Newsdesk November 5, 2004
Bank Boycott Called
Israeli Holocaust survivors called Tuesday for a consumer boycott of banks that have not published reports of dormant accounts belonging to Holocaust victims.
The special Knesset committee established to look into this matter has reported that about 5,000 such accounts, with about $225 million in assets, exist. Publication of the report, however, has been delayed, since Bank Leumi and other banks disagree with the findings.
In addition to urging the boycott, participants at a Jerusalem meeting of Holocaust survivors Tuesday issued a resolution demanding immediate publication of the reports.
Israeli banks should return money belonging to Holocaust victims or to their heirs immediately, according to Israel Singer, chief negotiator of the World Jewish Restitution Organization, who helped achieve a settlement with Swiss banks.
“The Israeli banks incidentally got hold of the money, and they should give it back. There is no excuse for holding back the money,” Singer said. “People are old and dying. We estimate that they are dying at the rate of two per day. My opinion is that it should be done now; it should have been done last week; it should have been done last year, and 55 years later is too late.”
Groups Back Gaza Plan
American Jewish groups rushed last week to applaud the Knesset for passing the Gaza withdrawal plan of Israeli Prime Minister Ariel Sharon.
Sharon’s initiative was “not an easy decision, but we fully share the Israeli government’s view that it was the right decision to safeguard the future of the State of Israel,” American Jewish Committee Executive Director David Harris said in a statement.
Several other organizations, including the Anti-Defamation League and the Jewish Council for Public Affairs, issued clear endorsements of the Knesset vote.
The leaders of American Jewry’s top representative body, the Conference of Presidents of Major American Jewish Organizations, released a statement.
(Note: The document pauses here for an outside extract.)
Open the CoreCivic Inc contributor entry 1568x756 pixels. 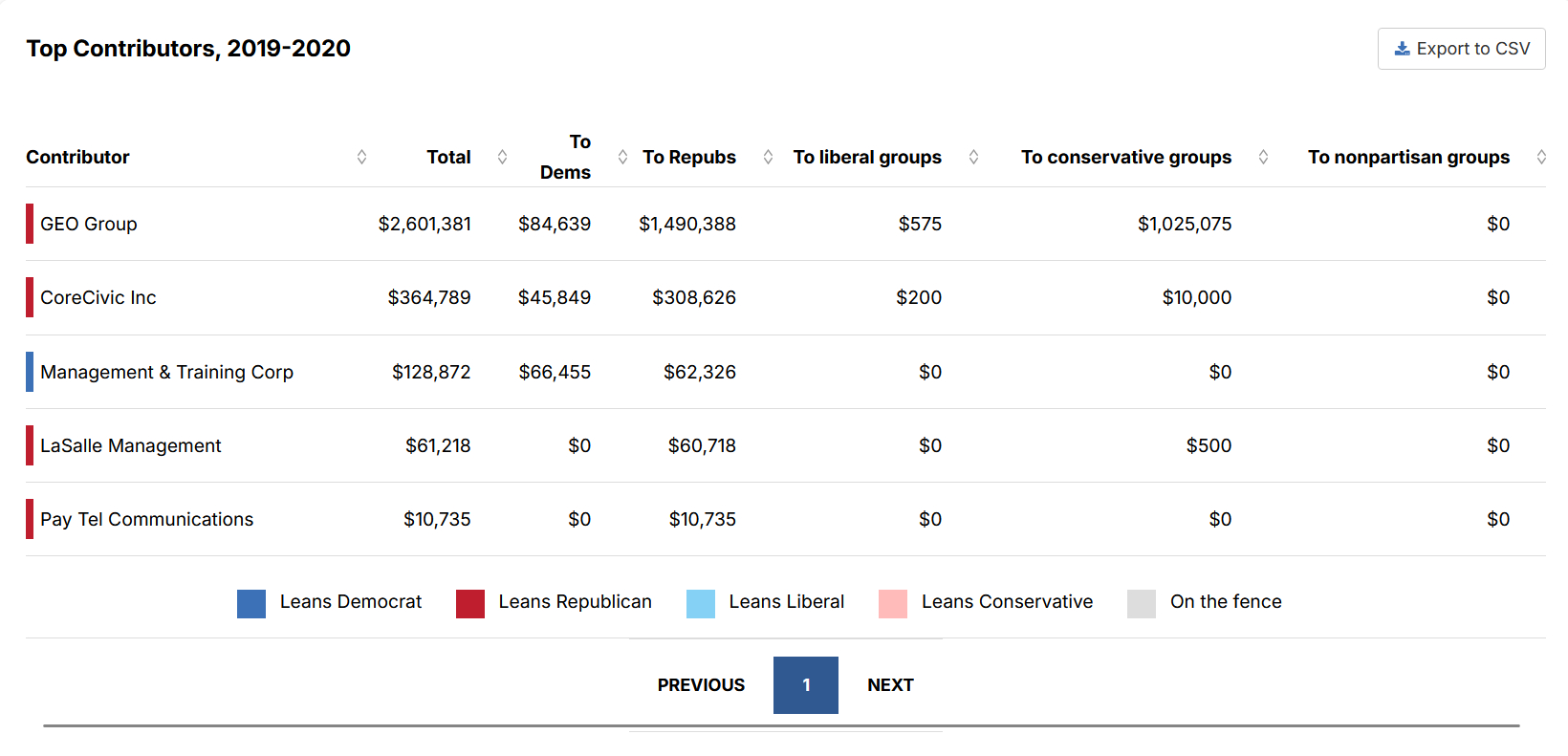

Chairman James Tisch and Executive Vice Chairman Malcolm Hoenlein expressed “support for the Knesset vote approving the Gaza disengagement plan,” while noting that “further votes will be necessary for various stages of implementation.”
“We hope that all parties will be able to come together to work on implementation and to minimize divisiveness,” Tisch and Hoenlein stated.
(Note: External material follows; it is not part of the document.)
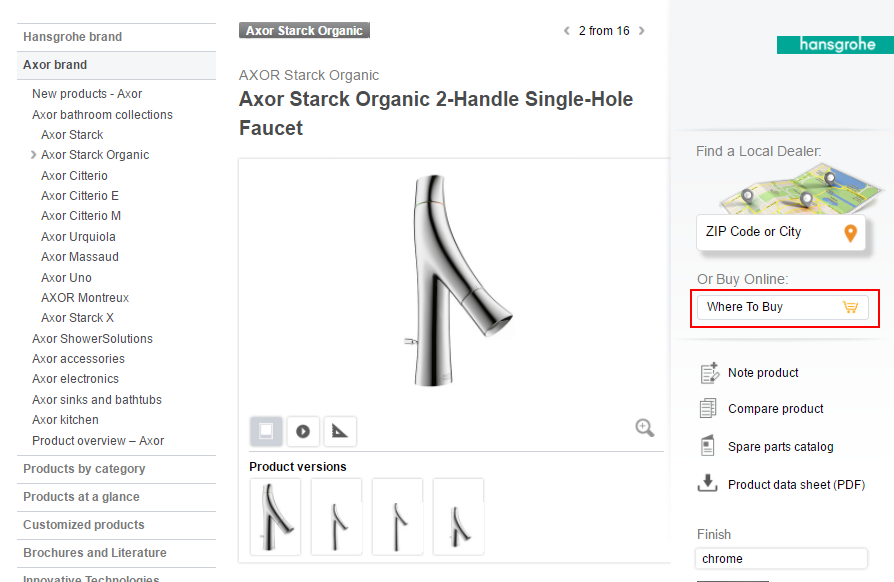Open the dimensional drawing triangle icon
Screen dimensions: 894x582
coord(340,431)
Americans for Peace Now, one of the most dovish members of the 52-organization Presidents Conference, issued a statement from its president and CEO, Debra DeLee, arguing that “approval of this disengagement plan sets an important precedent for the evacuation of other settlements in the years ahead.”
Meanwhile, the Zionist Organization of America issued a statement describing the Knesset vote as an act of “appeasement.”
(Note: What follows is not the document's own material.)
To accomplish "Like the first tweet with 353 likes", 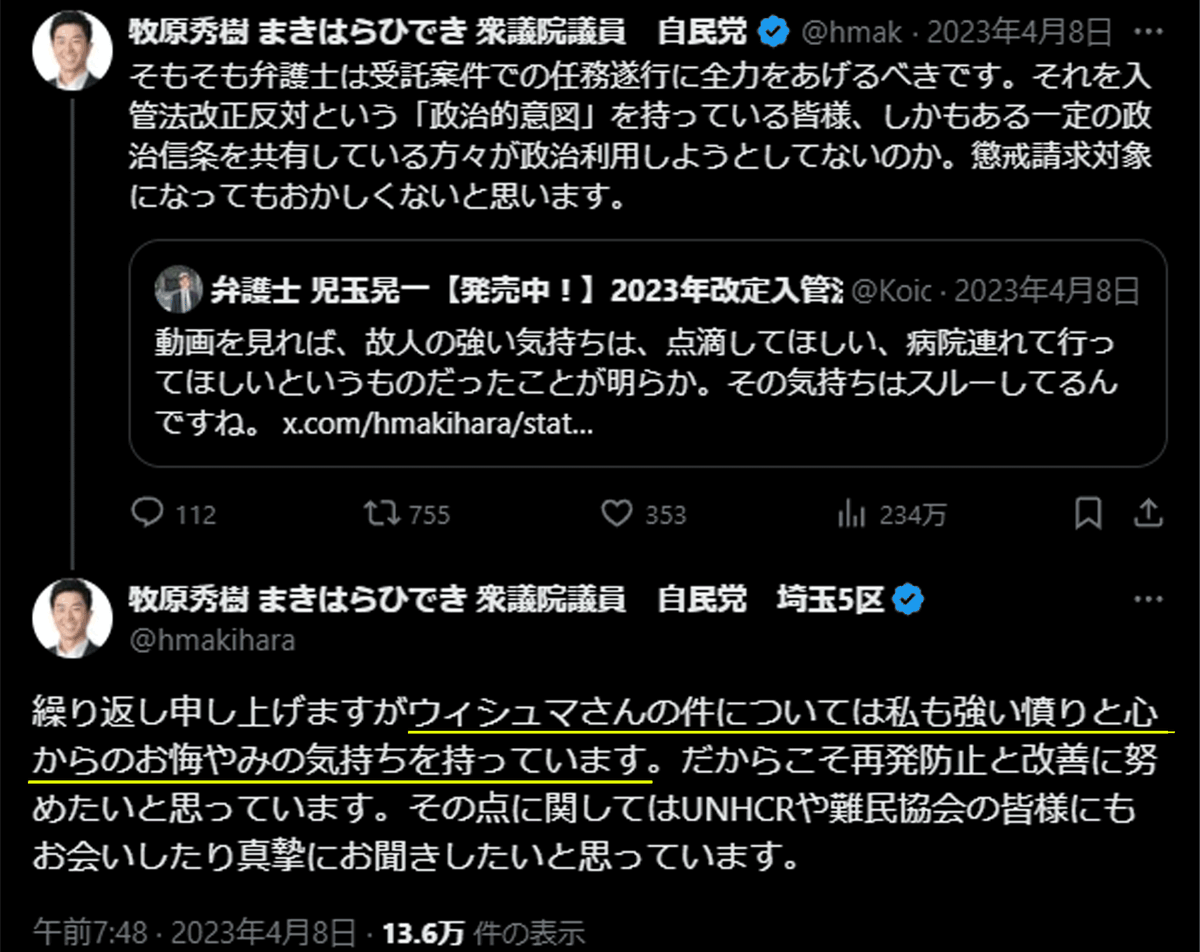I will click(x=616, y=514).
The statement quoted the organization’s national president: “Rewarding terrorists is wrong. Unilaterally retreating from Gaza, in the midst of a Palestinian Arab terrorist war against Israel, is a huge reward for the terrorists. This undermines the American and Israeli war against terrorism by sending a message to terrorists that their violence will result in territorial and other concessions. Making concessions in the midst of a war — whether a traditional war or a terrorist war — is a grave mistake.”